1Departamento de Análises Clínicas, Toxicológicas e Bromatológicas, Faculdade de Ciências Farmacêuticas de Ribeirão Preto, Universidade de São Paulo, FCFRP-USP, Ribeirão Preto, SP, Brazil
2Departamento de Química, Facultad de Ciencias Naturales y Exactas, Universidad Autónoma de Chiriquí, UNACHI, Panama
3Departamento de Laboratorio Clínico, Complejo Hospitalario Metropolitano, Caja de Seguro Social, CHM-CSS, Panama
4Departamento de Física e Química, Faculdade de Ciências Farmacêuticas de Ribeirão Preto, Universidade de São Paulo, FCFRP-USP, Ribeirão Preto, SP, Brazil
5Centro de Estudos de Biomoléculas Aplicadas a Saúde-CEBio, Fundação Oswaldo Cruz, FIOCRUZ Rondônia e Núcleo de Saúde, Universidade Federal de Rondônia, UNIR, Porto Velho, RO, Brazil

Received 10 July 2012; Accepted 13 September 2012

Academic Editor: Luis A. Ponce Soto

Copyright © 2013 Aristides Quintero Rueda et al. This is an open access article distributed under the Creative Commons Attribution License, which permits unrestricted use, distribution, and reproduction in any medium, provided the original work is properly cited.

Abstract

Bothrops asper (Squamata: Viperidae) is the most important venomous snake in Central America, being responsible for the majority of snakebite accidents. Four basic PLA2s (pMTX-I to -IV) were purified from crude venom by a single-step chromatography using a CM-Sepharose ion-exchange column (1.5 × 15 cm).
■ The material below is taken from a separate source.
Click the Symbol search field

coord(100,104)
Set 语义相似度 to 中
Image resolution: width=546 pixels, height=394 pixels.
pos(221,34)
Analysis of the N-terminal sequence demonstrated that pMTX-I and III belong to the catalytically active Asp49 phospholipase A2 subclass, whereas pMTX-II and IV belong to the enzymatically inactive Lys49 PLA2s-like subclass. The PLA2s isolated from Panama Bothrops asper venom (pMTX-I, II, III, and IV) are able to induce myotoxic activity, inflammatory reaction mainly leukocyte migration to the muscle, and induce J774A.1 macrophages activation to start phagocytic activity and superoxide production.